Les deux cigarettes
Bonjour les gens,
Aujourd'hui, le service "histoire" du citadin filiforme a le plaisir de vous présenter un projet qui couvait depuis longtemps dans un petit tiroir intérieur. Je vous invite dans l'enfer des tranchées de la première guerre mondiale, au coeur du fortin de Beauséjour.
Bonne lecture!
Le soleil approchait sur la pointe des pieds
Lâchant ses ricochets aux rus de la Champagne
Constellations d’odeurs effluves de rosée
Le matin moissonneur inondait la campagne.
L’orage avait valsé dans les bras de la nuit,
Fantassins étoilés d’averses écarlates ;
La furie mécanique, la sanglante hystérie,
Quand l’humain pathétique redevient un primate.
Les teutons n’avaient pu atteindre Beauséjour
En dépit des obus, de l’effrayant fracas
Et malgré tous ces gars, ce sang dans les labours
Notre front n’avait pas avancé d’un iota.

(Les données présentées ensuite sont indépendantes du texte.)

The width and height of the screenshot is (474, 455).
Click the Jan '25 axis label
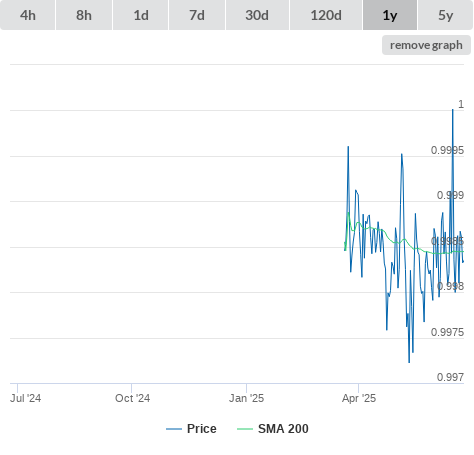coord(246,398)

Il avala d’un trait son café du matin
Attrapa son paquet, sa ration de fumée
Aujourd’hui dans la cour, au ventre du fortin
Un gamin sans bravoure sera exécuté.
Le gosse avait failli refusant de combattre
Et la règle est ainsi : la trahison n’écope
Que du vent des gâchettes sous une aube verdâtre.
D’un élan d’allumette, il embrasa sa clope.
Il se tenait debout contre le mur d’enceinte,
Libéré de son joug, livré à la mitraille.
Il voulait par honneur dissimuler ses craintes,
Ces lassos de terreur qui pressaient ses entrailles.
Un officier tendit un paquet de tabac.
Comme une cérémonie, le paraphe étouffé
D’un jour qui ne fera que passer ici-bas,
Le jeune homme enflamma ses ultimes bouffées.
Le soleil approchait sur la pointe des pieds
Lâchant ses ricochets aux rus de la Champagne
Constellations d’odeurs effluves de rosée
Le matin moissonneur inondait la campagne.
Un mégot écrasé au creux d’un cendrier
Un autre abandonné parmi les gravillons.
Dans l’aube amidonnée aux senteurs de mûriers
Un ordre fut crié pour six coups de canons.
Il versait à nouveau du café dans sa tasse
Quand il vit un halo délaver Beauséjour.
Sur sa joue s’enroulait une larme de crasse,
C’était son frère cadet qui gisait dans la cour.